Alaine gave her delicate chin an upward toss. “I frequent the home of a young man? I fail to understand you, Madame Mercier.”
“Ta ta, she has quite the air of a grande dame, she who might now be weeping in a nunnery, or as a slave, a poor engagé, but for her old Michelle, who guards her but for her own good, poor little fledgling.”
“Forgive me, Mère Michelle,” cried Alaine, stopping her occupation of burnishing a brass kettle; “I forget sometimes, but indeed it was not because of Pierre, nor of any other man, that I wished to see Mathilde. We both desire to go to the Point this afternoon to join in the devotions and to send a prayer heavenward for the safety of our beloved ones.”
Michelle wiped a tear from her eye. “Wretched old woman that I am!” she said, with a quick digression from wrath to remorse. “I was thinking, Is not Gerard enough for her that she must run after other youths?”

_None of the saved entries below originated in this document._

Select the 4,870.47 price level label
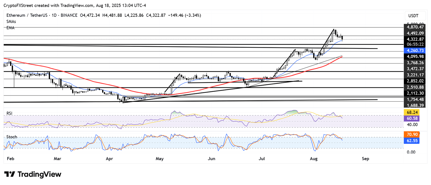431x185 pixels. pos(415,27)
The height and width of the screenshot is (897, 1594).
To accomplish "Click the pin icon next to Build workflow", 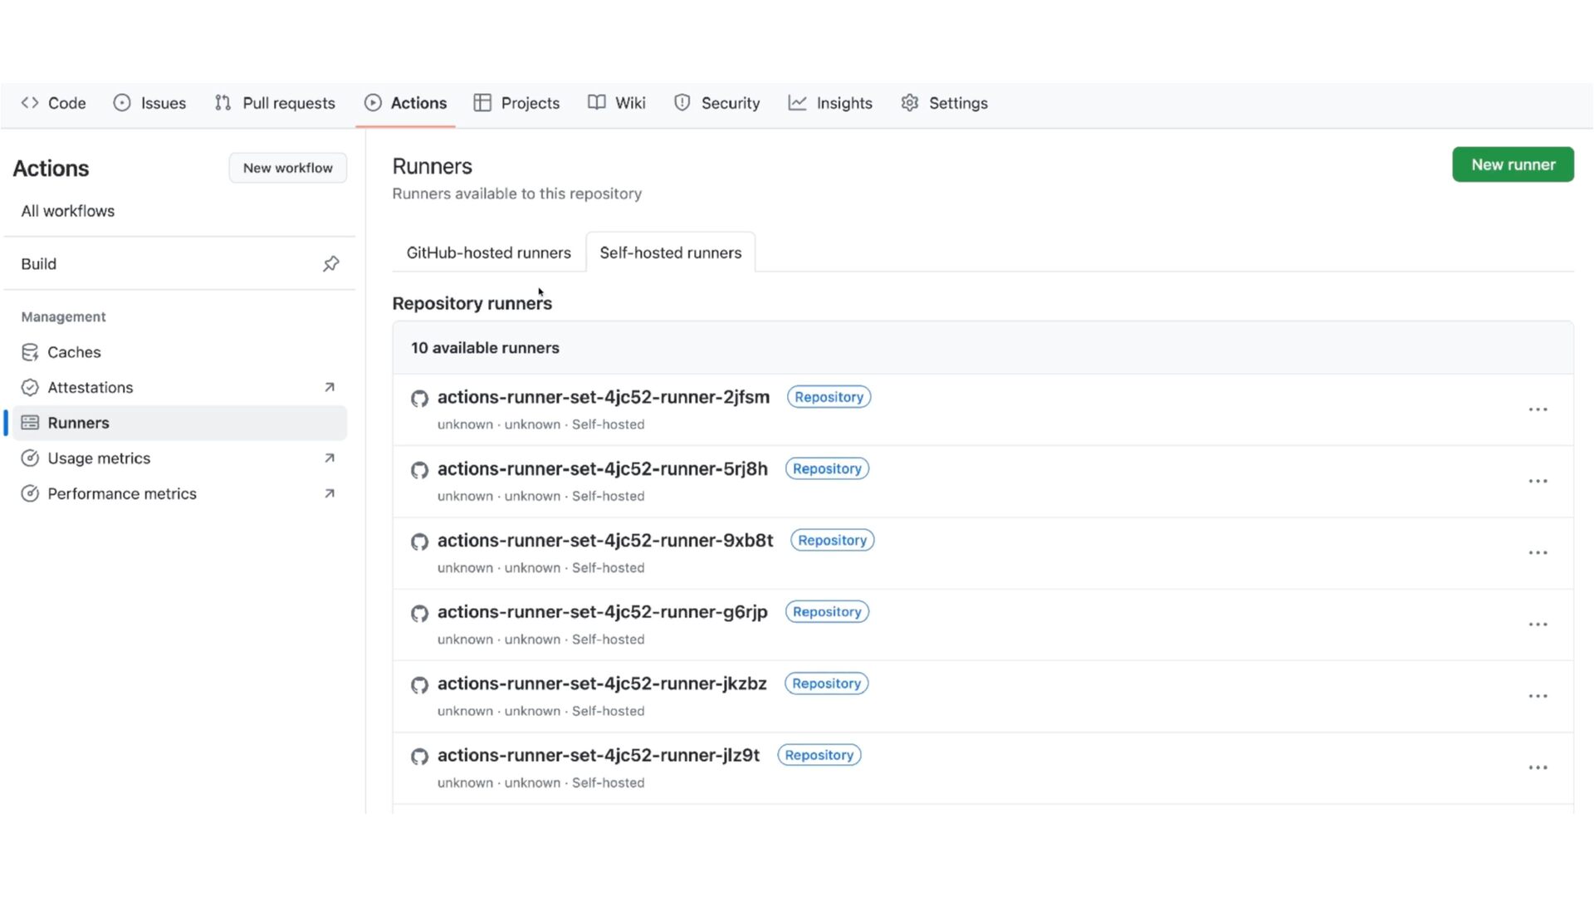I will click(330, 264).
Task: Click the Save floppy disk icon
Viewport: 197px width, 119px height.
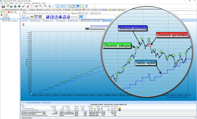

“Gerard? Nay, but Gerard is my brother. You forget that he is a Mercier as well as I.”
“He is a Legrand as you are a Hervieu,” returned Mère Michelle.
Alaine shook her head. “No, no, we do not say so. I pray you, Mère Michelle, put any such ideas away. Whisper it not to any one that I am a Hervieu. But a day or two ago you warned me not to disclose it.”
“Ah, well, I say so to no one outside this house.”
“But the birds of the air; there is one now on the bush outside; I fear he will bear the news.”
Mère Michelle turned her head quickly, and then, at Alaine’s merry laugh, set to work again at paring the vegetables she was making ready for the dinner. “Beware how you go out alone,” she warned after a moment’s silence. “Louis says the Indians are gathering to-day for their yearly cider fête.”